The film's motto is voiced by one of the characters: "We're not 20 anymore; but we're not 40 yet either, thank God." (Hey guys - it's really not that bad). In a sanitised upscale Roman suburb that would not look out of place in a TV ice-cream advert, Carlo (Stefano Accorsi, who made his name in a TV ice-cream advert) is getting cold feet. His girlfriend Giulia (rising diva Giovanna Mezzogiorno, who is Accorsi's real-life partner) is pregnant, and Carlo's just met a much younger girl at a party. His male friends are not much help: one already has a kid, and feels trapped; another is driven to distraction by a crumbling relationship and his family's expectation that he will take over his ailing father's religious souvenir business; a third is enviably single.
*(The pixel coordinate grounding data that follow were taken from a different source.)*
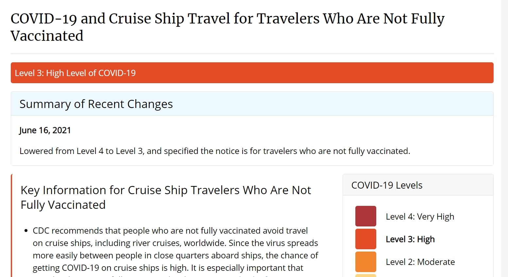Click the Level 2 Moderate orange swatch
Viewport: 508px width, 277px height.
365,262
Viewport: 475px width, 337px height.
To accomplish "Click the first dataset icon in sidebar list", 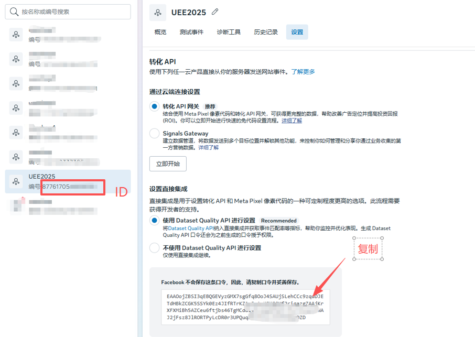I will (16, 35).
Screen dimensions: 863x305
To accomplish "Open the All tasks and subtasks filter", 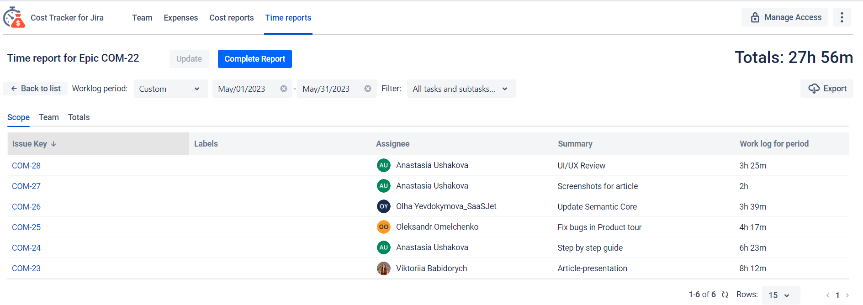I will point(461,89).
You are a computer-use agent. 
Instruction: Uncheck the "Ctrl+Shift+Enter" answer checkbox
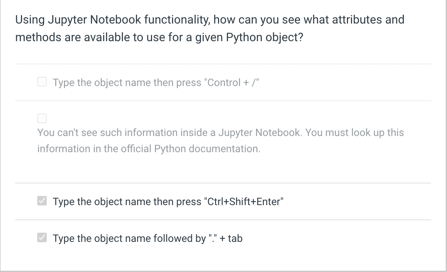(x=42, y=201)
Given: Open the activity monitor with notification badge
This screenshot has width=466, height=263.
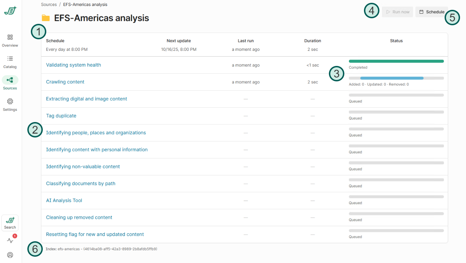Looking at the screenshot, I should [x=10, y=241].
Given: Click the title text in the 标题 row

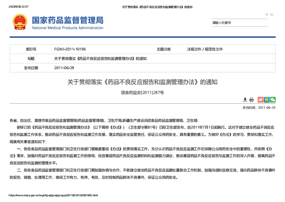Looking at the screenshot, I should (x=100, y=58).
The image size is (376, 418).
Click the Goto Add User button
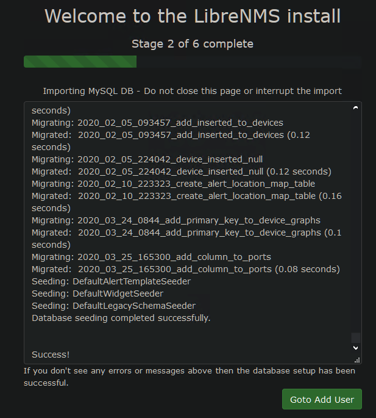(x=322, y=399)
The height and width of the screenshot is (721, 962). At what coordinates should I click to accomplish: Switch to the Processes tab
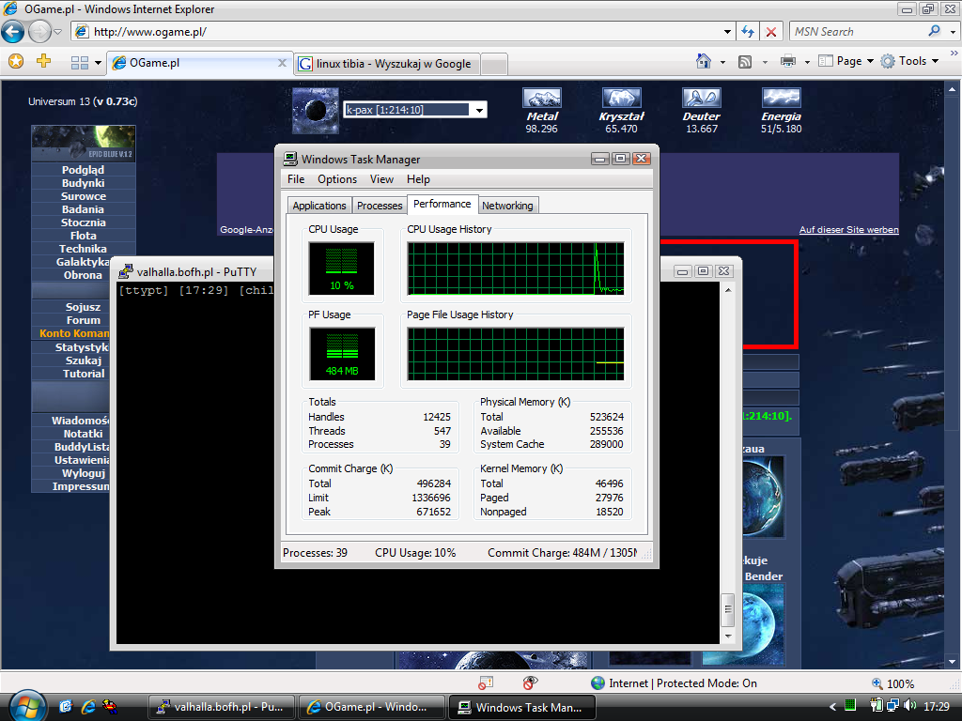point(380,206)
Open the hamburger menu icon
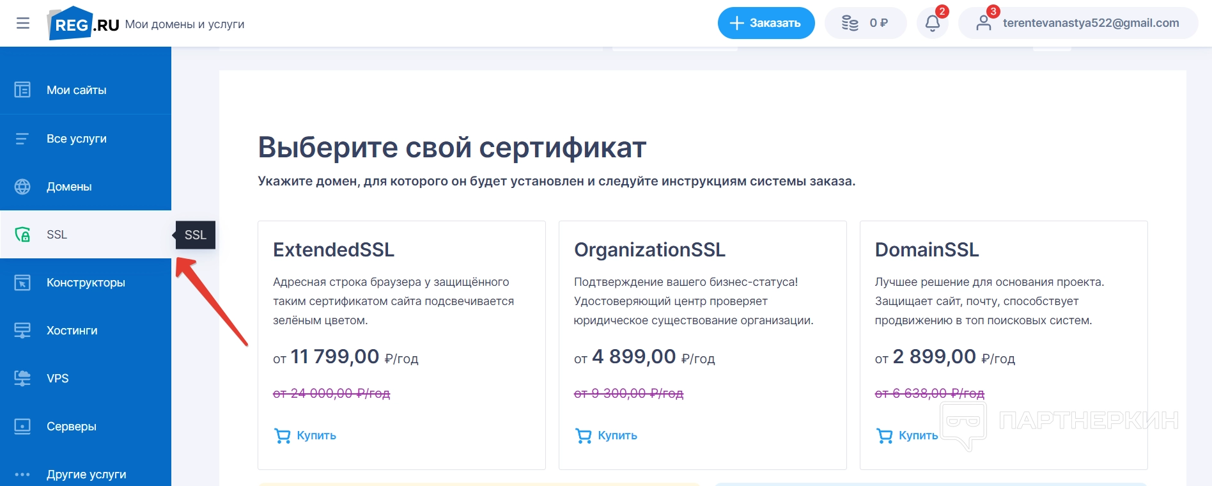 [x=23, y=24]
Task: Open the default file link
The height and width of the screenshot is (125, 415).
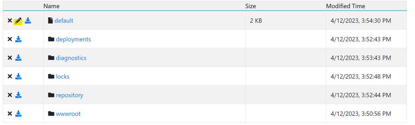Action: tap(64, 21)
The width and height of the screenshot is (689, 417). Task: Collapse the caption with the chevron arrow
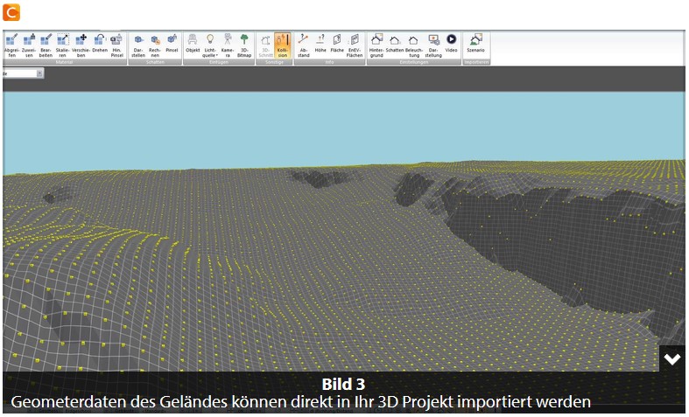672,359
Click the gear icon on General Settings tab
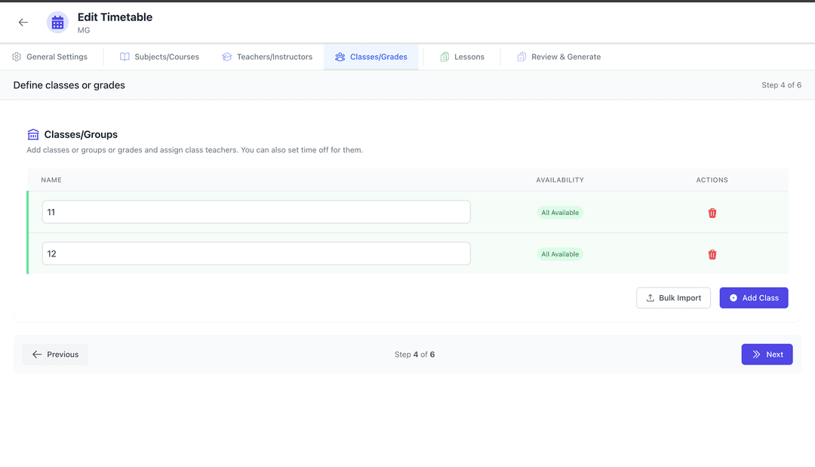815x467 pixels. coord(15,57)
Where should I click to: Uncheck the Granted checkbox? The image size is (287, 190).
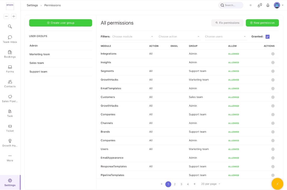(x=267, y=37)
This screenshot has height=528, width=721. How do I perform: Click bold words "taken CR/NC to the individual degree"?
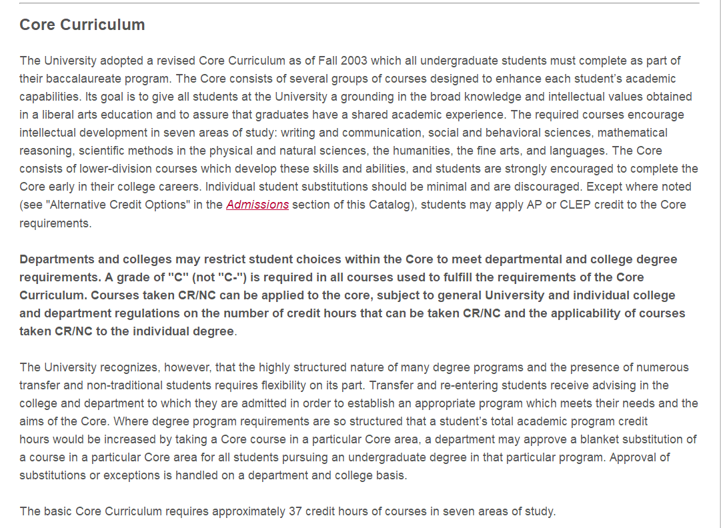127,331
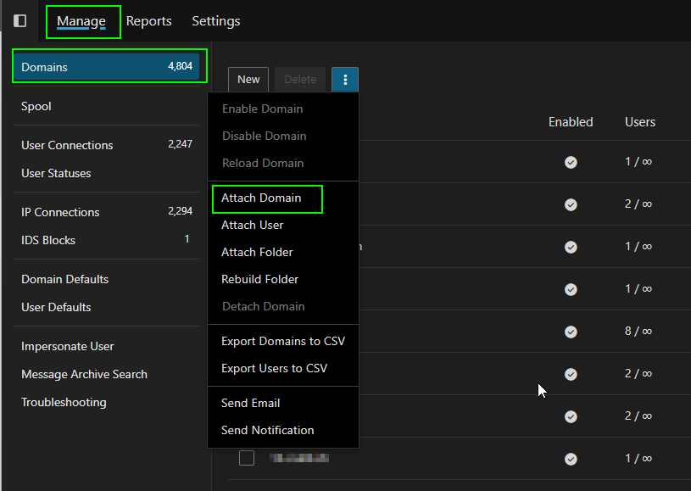The height and width of the screenshot is (491, 691).
Task: Open IDS Blocks in the sidebar
Action: tap(48, 241)
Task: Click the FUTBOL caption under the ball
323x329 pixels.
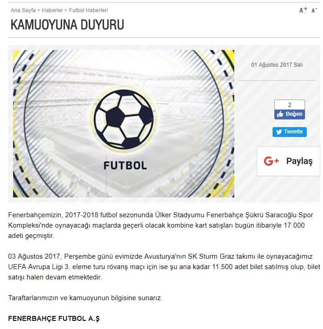Action: (x=125, y=165)
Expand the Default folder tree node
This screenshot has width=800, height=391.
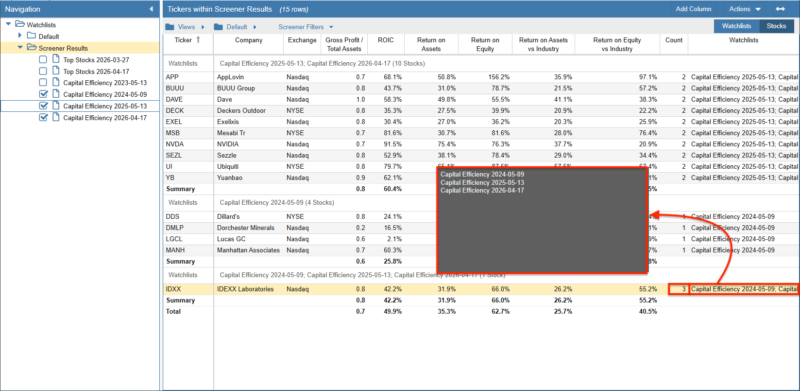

Meanwhile, Giulia's mother Anna (Stefania Sandrelli, putting in a decent performance for once) is going through her own late-life crisis. Mezzogiorno, the real star of the film, leaves Accorsi following flatly in her wake - the main problem with his character being that the audience really does perceive him as a weak-willed, two-timing bastard, with few redeeming qualities.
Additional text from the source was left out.